A chaque page du document, un nom de femme, sa biographie, ses qualifications. La liste compte 241 pages. Un concentré de directrices ou d’entrepreneuses à la carrière brillante, voire fulgurante. Un catalogue de board ready women – femmes prêtes à devenir membres d’un conseil d’administration – qui balaie cette excuse souvent invoquée par les entreprises: «Nous ne trouvons pas de femmes qualifiées.»

Les conseils d’administration des grands groupes européens comptent 14% de femmes. Et 97% d’entre eux sont présidés par des hommes, selon des chiffres de la Commission européenne, datés de juin.

D’où vient ce catalogue de femmes «prêtes à l’emploi», publié sur Internet? Il faut remonter au mois de juillet 2011: Viviane Reding, vice-présidente de la Commission européenne, discute des quotas avec son amie de longue date, l’entrepreneuse américaine Candace Johnson. Cette dernière, qui siège dans plusieurs conseils d’administration et préside trois sociétés, s’oppose à cette mesure législative.

Elle propose de solliciter les écoles de commerce: «Les business schools détiennent les clés pour casser ce cartel d’hommes. Il y a autant d’étudiantes que d’étudiants qui sortent des écoles. Ces dernières possèdent une base d’alumni formidable!» La commissaire approuve et lui confie cette tâche. Candace Johnson interpelle alors le conseil d’administration de l’école française ­EDHEC, dans lequel elle siège.

En septembre 2011, l’EDHEC, l’IMD, l’Université de Saint-Gall, la Rotterdam School of Management, l’Université d’Oxford et de Cambridge, l’ESMT, l’IESE et la London Business School sont réunies à Bruxelles aux côtés de ­Viviane Reding. Plusieurs organisations professionnelles, telles que le Global Telecom Women’s Network, sont également présentes, ainsi que des femmes leaders, membres de conseils.

Chaque école s’engage alors à trouver des noms de femmes – qui ont achevé un MBA, un programme «executive» ou qui sont membres de la faculté – qui possèdent assez d’expérience pour siéger dans un conseil d’administration. La première liste est dressée en mars 2012. Depuis, 7000 noms de femmes ont été identifiés – dont 360 par l’IMD et 526 par le IFPM Female Board Pool de l’Université de Saint-Gall. La majorité des noms ne sont, pour l’instant, pas libres d’accès sur Internet. «Nous donnons les références aux entreprises qui le demandent, avec l’accord des femmes, explique Bettina Büchel de l’IMD. Il faut que les principales intéressées soient prêtes à se mettre en avant. Ce qui n’est pas toujours le cas.»

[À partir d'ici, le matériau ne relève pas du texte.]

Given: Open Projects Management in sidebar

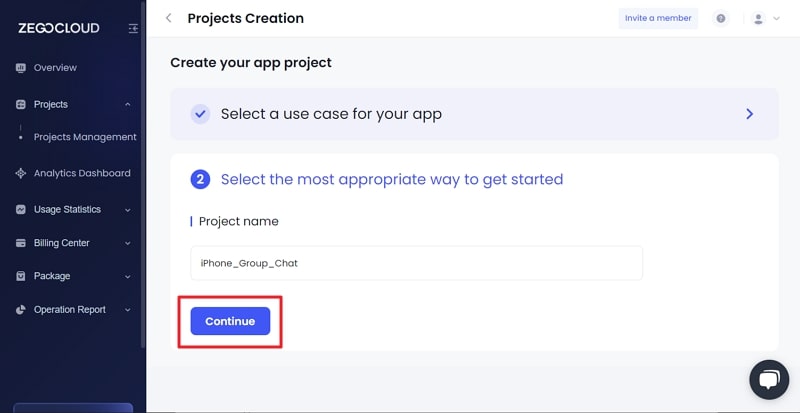Looking at the screenshot, I should coord(85,137).
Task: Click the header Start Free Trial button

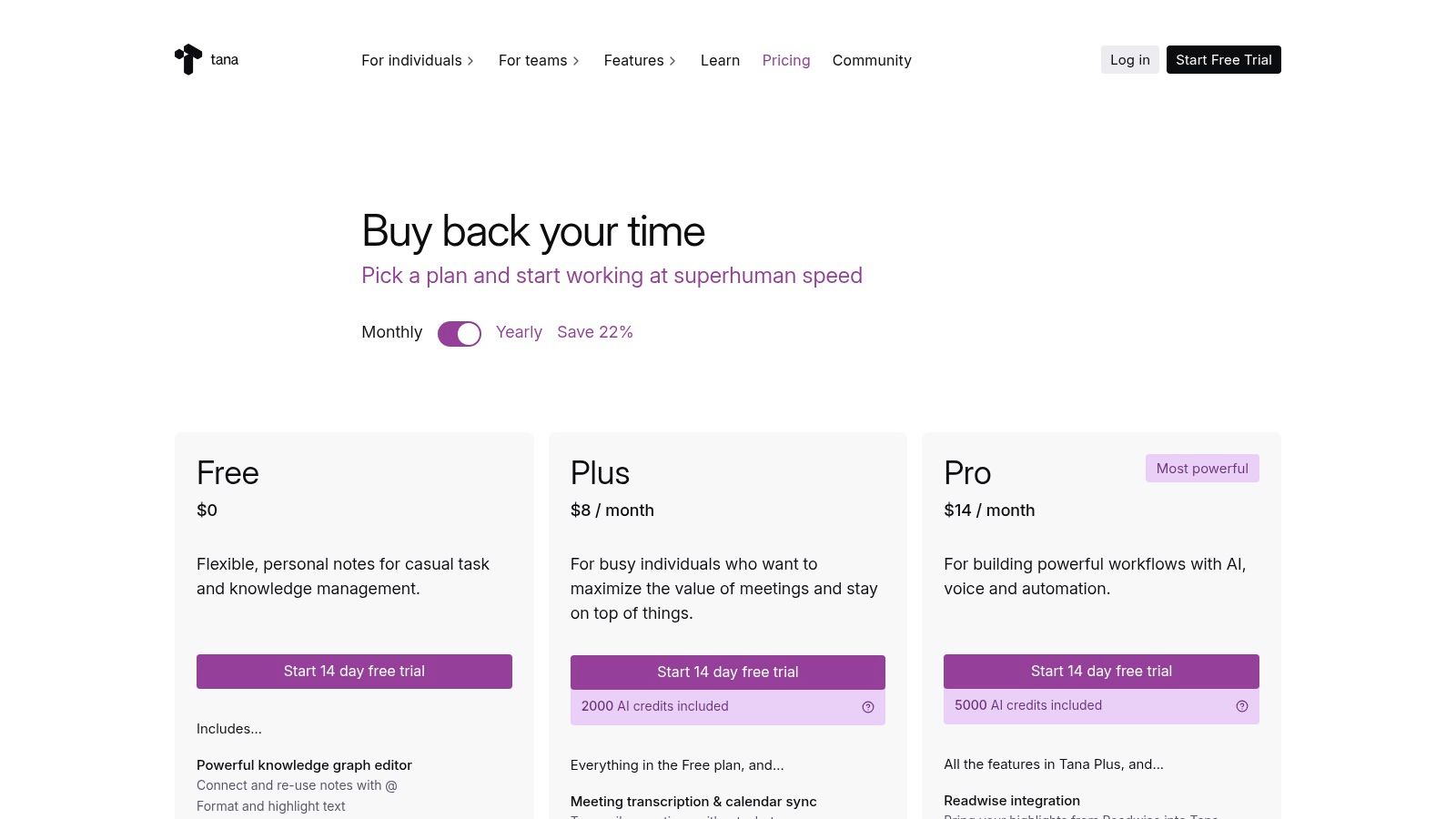Action: (1223, 60)
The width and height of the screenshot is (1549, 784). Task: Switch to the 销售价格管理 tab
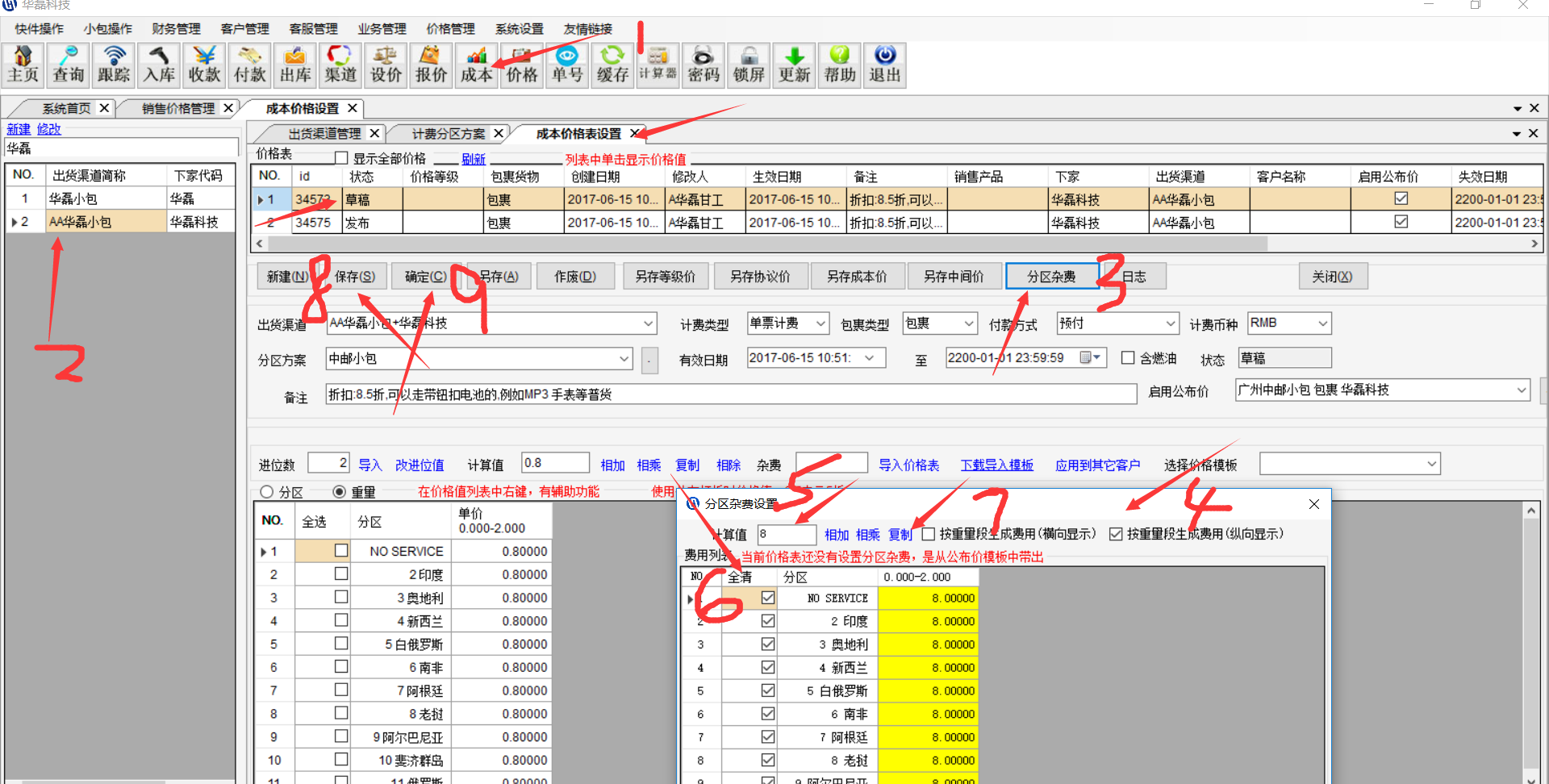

Pour contourner ce problème, les candidates seront prochainement réunies sur un groupe LinkedIn créé par le Financial Times Non-Executive Directors’Club, explique la responsable.

Ingrid Silver, qui figure dans la liste publique des board ready women, estime, quant à elle, que la perception des femmes a beaucoup changé. «A l’époque, elles avaient peur de se mettre en avant, mais aujourd’hui elles ont compris que c’était indispensable», ajoute l’associée du cabinet SNR Denton. «Cette liste, c’est une prise de conscience que beaucoup de femmes ont un parcours impressionnant, qu’elles ont le droit de se mettre en avant. Les hommes, eux, n’hésitent pas.» Certaines femmes d’affaires se sont d’ailleurs portées elles-mêmes candidates, comme Cécile Bernheim, directrice stratégique chez Coca-Cola Europe, dont le profil a été retenu par le jury.

Quel bilan tirer de cette liste, après ses six premiers mois d’existence? L’initiative a fait des émules, puisque les Etats-Unis ont lancé la même initiative au mois de juin, sur l’impulsion de la Forté Foundation. Les 33 écoles membres de la fondation (Columbia Business School, MIT’s Sloan School of Management, etc.) doivent identifier des femmes, potentielles administratrices, d’ici à la fin de l’année.

En Europe, certaines candidates ont déjà reçu des invitations pour rejoindre des conseils d’administration, assure Ingrid Silver. Elle-même n’en a pas reçu. Cécile Bernheim non plus. «La liste, c’est bien. Mais il faudra aussi un changement d’état d’esprit dans les entreprises», note la femme d’affaires. La déception est aussi palpable chez Candace Johnson: «Je pensais que si l’on prouvait aux entreprises qu’il existait bien assez de femmes compétentes, les choses allaient changer. Or, en fait, elles continuent de nous servir les mêmes excuses», regrette-t-elle. Une rencontre avec les associations patronales en juin a brisé ses derniers espoirs. Désormais, elle en est convaincue: «Sans quota, on n’y arrivera pas.»